Etwa zwei Kilometer nach dieser Ortschaft habe ich Gewissheit. Das Grau einer Teerstraße verschwindet und stattdessen holpern wir im Schritttempo über schlammiges Braun. Durch dschungelähnliche Landschaften zieht sich diese rotbraune Furt den Weg in die Berge Guineas. Ich genieße den Ausblick auf wunderschöne Landschaften. Wälder unter mir und Berge in der Ferne, durch nichts menschengemachtes unterbrochen. Ich bin fasziniert von der Schönheit dieses Landes. Die Fahrt wird nicht schneller. An manchen Schlammlöchern stehen Menschen irgendeines Dorfes im dichten Wald, bereit unseren Bus aus dem Schlamm zu ziehen. Wir bleiben nicht stecken, aber ihre Kleider und Körper zeigen, dass sie schon einen arbeitsreichen Tag hinter sich haben. An einem weiteren kleinen See auf dem Weg, werfen andere Menschen große Steine hinein, um diese mit Hämmern zu zertrümmern und die Strecke befahrbar zu machen. Wir fahren keine 20 Kilometer je Stunde, so schätze ich, denn die Anzeigen der Armaturen unseres Busses funktionieren schon die ganze Reise nicht.
Irgendwann ist es Nacht und das Tempo wird trotz zunehmenden Verkehrs gehalten. Auf dieser Strecke fahren Motorräder, Autos, kleine und große Busse und die größten Lastwagen, die es in Afrika gibt. Diese Schlammfurche mit unzähligen Schlaglöchern ist tatsächliche eine Transitroute vom Senegal in die Hauptstadt. Respekt Guinea.
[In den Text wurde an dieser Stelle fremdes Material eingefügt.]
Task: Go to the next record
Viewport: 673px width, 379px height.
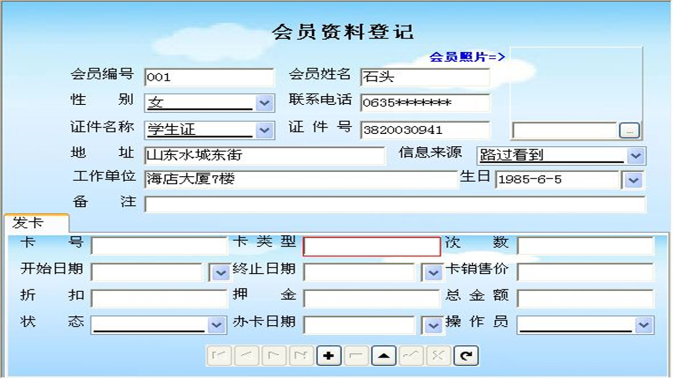Action: click(x=275, y=355)
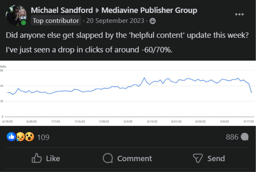Open the three-dots post options menu
Screen dimensions: 256x172
pos(239,14)
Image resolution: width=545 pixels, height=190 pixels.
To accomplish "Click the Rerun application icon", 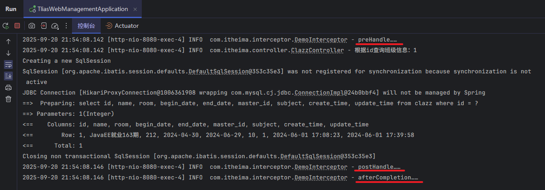I will coord(6,26).
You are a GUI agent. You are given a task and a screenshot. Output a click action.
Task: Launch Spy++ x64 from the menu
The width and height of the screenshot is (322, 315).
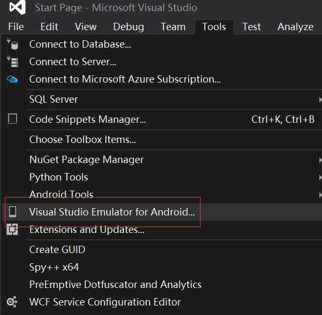pyautogui.click(x=54, y=267)
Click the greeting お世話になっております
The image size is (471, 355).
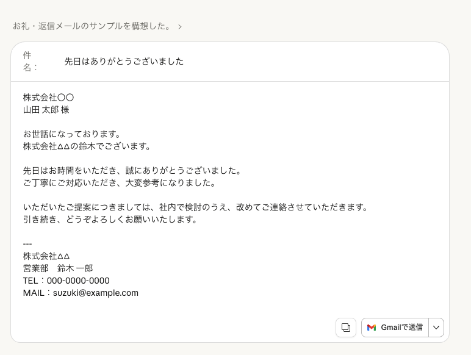[x=73, y=134]
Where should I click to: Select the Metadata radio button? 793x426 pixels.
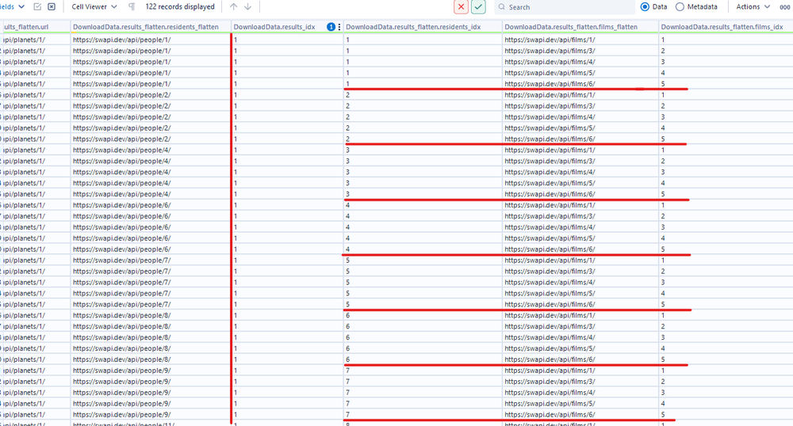(680, 7)
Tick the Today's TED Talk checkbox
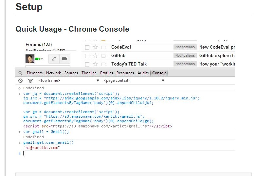This screenshot has height=176, width=256. coord(87,64)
Barry hat während der ganzen Fahrt einen guten Job gemacht, aber nun ist er am Ende. Ich merke dies, da er plötzlich zu rasen anfängt. War er bisher die Ruhe selbst, rauscht er nun in der Dunkelheit über die Schlaglöcher und überholt an Stellen, wo man dies unterlassen sollte. Mir graut vor einer Weiterfahrt mit ihm. Wir erreichen eine kleine Stadt in den Bergen, wo wir eine Pause einlegen, damit die Fahrgäste etwas Essen können und Barry legt sich an der Straße auf einen Karton und schläft augenblicklich ein. Dann eine Überraschung. Nach einer Stunde steht ein weiterer Fahrer für uns bereit und Barry verpackt das Gepäck des Kofferraums ebenfalls auf das Dach, damit er sich in die Ablage legen kann. Normalerweise fährt er diese Strecke durch, aber seine Firma möchte, dass er im Anschluss gleich einen Bus zurück nach Dakar fährt, was der luxuriöse Grund nun ist, dass wir einen Ersatzfahrer erhalten. Ich bin heilfroh und schicke ein Stoßgebet in den Himmel. Leider hat dieser Fahrer längere Beine und seine erste Handlung im Bus ist, dass er den Sitz zurückfährt und mir meine nicht vorhandene Beinfreiheit weiter einschränkt.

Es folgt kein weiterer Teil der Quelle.